On April 11, 2014, as part of the university's 'Ignition Tradition' rebranding of the program, white and black were added to the official school colors. The addition of the two colors is to better represent the colors present on the flag of the Seminole Tribe of Florida.
The "Seminoles" name, chosen by students in a 1947 vote, alludes to Florida's Seminole people who in the early nineteenth century resisted efforts of the United States government to remove them from Florida. Since 1978 the teams have been represented by the symbols Osceola and Renegade. The symbol represents an actual historical figure, Seminole war leader Osceola, whose clothing represents appropriate period dress. The athletic logo, in use since the early 1970s, shows a profile of a shouting Seminole warrior in circle. The model for the logo was Florida State music faculty member Thomas Wright, composer of the Florida State University Fight Song and Victory Song.

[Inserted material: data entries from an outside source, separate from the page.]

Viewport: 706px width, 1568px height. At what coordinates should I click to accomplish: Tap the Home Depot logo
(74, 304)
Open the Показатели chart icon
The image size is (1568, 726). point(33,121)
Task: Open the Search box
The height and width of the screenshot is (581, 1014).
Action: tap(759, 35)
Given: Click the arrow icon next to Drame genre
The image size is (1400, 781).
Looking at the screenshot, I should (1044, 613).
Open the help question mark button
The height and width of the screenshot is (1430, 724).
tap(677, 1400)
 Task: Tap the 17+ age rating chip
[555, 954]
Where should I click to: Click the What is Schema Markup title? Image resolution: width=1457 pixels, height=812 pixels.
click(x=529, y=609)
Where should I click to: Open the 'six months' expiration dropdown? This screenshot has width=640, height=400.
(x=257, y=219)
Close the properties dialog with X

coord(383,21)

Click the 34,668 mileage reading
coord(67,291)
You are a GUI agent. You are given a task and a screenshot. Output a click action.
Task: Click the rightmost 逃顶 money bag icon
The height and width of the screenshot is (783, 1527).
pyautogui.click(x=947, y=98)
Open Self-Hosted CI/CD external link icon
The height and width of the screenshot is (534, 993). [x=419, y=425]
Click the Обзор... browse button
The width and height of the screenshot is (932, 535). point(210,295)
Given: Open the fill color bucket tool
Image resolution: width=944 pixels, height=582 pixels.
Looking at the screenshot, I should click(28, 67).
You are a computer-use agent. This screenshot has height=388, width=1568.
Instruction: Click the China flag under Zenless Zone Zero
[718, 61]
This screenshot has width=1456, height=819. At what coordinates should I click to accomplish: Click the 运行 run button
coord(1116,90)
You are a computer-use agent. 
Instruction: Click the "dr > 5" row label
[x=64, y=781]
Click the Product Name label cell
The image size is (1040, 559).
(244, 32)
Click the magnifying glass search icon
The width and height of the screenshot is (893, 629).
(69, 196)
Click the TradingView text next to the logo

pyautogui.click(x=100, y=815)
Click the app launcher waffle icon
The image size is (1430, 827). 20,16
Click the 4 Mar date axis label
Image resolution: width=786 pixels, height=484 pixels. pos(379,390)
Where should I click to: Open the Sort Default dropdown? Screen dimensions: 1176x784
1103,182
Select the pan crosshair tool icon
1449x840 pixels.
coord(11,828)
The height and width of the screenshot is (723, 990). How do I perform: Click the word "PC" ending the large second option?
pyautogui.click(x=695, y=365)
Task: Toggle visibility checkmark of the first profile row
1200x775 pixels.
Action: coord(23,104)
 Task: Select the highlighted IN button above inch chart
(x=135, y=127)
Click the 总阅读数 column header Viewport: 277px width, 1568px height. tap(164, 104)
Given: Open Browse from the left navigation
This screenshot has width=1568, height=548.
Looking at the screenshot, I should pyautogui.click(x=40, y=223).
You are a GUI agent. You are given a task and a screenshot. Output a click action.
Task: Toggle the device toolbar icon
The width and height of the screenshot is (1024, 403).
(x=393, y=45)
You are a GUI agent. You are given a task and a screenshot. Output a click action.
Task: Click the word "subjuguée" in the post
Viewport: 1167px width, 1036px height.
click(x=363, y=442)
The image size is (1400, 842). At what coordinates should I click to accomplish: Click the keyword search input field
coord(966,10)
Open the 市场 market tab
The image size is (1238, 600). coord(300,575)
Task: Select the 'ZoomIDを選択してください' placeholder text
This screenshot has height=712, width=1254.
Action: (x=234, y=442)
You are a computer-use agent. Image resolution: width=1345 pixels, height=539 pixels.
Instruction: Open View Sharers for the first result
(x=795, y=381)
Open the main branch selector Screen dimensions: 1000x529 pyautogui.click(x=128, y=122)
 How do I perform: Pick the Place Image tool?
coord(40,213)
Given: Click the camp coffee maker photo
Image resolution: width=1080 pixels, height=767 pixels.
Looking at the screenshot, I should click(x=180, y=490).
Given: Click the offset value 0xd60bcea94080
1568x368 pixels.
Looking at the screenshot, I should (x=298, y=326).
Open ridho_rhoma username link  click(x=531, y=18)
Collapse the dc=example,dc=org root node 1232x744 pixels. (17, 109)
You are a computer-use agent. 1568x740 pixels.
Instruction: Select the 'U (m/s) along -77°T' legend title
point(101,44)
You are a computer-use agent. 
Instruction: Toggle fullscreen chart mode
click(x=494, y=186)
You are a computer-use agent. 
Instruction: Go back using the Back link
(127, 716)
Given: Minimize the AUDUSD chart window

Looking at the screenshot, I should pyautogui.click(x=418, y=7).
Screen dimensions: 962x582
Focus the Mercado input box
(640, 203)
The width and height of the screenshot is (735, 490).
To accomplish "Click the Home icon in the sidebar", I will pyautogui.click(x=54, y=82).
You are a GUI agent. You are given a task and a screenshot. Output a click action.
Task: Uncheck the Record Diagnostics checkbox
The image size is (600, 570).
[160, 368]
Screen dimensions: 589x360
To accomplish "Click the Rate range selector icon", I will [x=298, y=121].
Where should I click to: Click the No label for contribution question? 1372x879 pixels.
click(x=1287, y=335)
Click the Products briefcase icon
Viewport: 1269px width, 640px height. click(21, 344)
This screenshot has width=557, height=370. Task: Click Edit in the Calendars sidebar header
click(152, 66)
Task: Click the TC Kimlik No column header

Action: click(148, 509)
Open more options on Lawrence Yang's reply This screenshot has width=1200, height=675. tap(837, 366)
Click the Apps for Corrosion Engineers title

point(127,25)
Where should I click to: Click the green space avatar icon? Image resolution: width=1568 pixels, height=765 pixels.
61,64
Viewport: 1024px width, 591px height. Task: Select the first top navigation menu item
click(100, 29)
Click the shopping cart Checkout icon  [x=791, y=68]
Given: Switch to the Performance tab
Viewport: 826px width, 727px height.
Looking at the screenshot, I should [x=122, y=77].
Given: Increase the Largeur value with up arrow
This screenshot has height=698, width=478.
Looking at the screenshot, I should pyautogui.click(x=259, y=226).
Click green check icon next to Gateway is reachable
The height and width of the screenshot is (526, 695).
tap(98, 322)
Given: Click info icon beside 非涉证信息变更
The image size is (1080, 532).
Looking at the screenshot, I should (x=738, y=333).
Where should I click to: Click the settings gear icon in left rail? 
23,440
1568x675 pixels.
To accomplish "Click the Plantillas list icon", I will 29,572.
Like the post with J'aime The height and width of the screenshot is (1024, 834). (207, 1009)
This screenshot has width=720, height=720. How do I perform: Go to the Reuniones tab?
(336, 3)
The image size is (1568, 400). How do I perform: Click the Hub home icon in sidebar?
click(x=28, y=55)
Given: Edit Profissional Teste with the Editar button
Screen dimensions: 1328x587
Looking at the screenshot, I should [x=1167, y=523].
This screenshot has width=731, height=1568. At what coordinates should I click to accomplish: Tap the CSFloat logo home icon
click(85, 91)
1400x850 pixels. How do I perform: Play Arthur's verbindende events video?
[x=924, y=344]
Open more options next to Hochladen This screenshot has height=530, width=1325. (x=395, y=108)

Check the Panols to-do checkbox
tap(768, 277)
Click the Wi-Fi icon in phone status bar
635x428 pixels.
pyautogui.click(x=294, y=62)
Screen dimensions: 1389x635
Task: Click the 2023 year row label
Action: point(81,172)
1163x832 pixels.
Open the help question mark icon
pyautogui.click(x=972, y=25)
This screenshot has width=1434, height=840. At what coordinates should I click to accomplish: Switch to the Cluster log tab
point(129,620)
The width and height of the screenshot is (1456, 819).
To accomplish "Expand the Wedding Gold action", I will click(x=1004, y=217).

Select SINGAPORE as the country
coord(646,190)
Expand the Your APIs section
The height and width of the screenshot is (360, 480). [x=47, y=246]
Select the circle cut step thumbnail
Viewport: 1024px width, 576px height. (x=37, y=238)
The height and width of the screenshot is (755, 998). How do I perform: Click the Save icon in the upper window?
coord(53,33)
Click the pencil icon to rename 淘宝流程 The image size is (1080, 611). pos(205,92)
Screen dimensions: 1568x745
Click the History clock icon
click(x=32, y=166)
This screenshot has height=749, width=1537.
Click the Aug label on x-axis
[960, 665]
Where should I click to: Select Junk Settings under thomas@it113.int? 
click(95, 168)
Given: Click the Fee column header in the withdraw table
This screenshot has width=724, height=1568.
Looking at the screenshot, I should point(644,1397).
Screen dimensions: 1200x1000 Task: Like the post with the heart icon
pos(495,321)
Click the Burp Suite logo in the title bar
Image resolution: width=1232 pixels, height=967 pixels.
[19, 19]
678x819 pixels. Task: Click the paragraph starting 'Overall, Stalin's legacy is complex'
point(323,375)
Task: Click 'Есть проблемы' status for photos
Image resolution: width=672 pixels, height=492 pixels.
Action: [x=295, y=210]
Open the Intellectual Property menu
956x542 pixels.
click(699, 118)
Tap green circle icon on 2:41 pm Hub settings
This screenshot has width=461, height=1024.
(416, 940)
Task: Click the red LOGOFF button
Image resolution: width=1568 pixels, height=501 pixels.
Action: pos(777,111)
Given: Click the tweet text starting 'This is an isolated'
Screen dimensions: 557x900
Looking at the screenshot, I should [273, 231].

The university maintains that they do not officially have a mascot, but use the Seminole name in "admiration" of the unconquered tribe. However, the figures of Osceola and Renegade, as well as the athletic logo, are used in a way that is indistinguishable from other mascots; they are used to rally the crowd at sporting events, and emblazoned on T-shirts and other merchandise.
The use of names and images associated with Seminole history is officially sanctioned by the Seminole Tribe of Florida. In 2005, the Tribal Council produced a written resolution affirming their support for the use of their symbolism, and FSU states that they take pride in their "continued collaboration with the tribe".
In 2005, the National Collegiate Athletic Association adopted a policy intended to prevent their schools and athletic programs from using mascots and imagery that are "hostile or abusive" to racial and ethnic minorities. This included Native American mascots, and FSU was specifically flagged as a university with potentially offensive imagery. However, Florida State challenged the policy and was granted a waiver based on their "unique relationship" with the Seminole Tribe.
Though the Florida Seminole Tribal Council made this agreement, they only represent Florida's portion of the Seminole people. In 2013, the Seminole Nation of Oklahoma, which has about four times as many registered members as Florida's Seminole tribe, passed a resolution condemning the use of such imagery on sports teams, making no exception for the kind of agreement FSU made with the Seminole Tribe of Florida. Their statement reads, "the use of American Indian mascots, images, and religious symbols is harmful to all children, and is discriminatory to Native cultures, Native imagery, and violates religious icons". The American Psychological Association has made similar statements about the negative effects of Indigenous mascots, arguing that they promote stereotypes, establish a hostile environment, and undermine the Nations' ability to accurately represent their culture. Students and other members of the Florida State community have also argued against the use of Native imagery, posting about it on school blogs and starting a Change.org petition in August 2021 to "ban racist traditions at FSU".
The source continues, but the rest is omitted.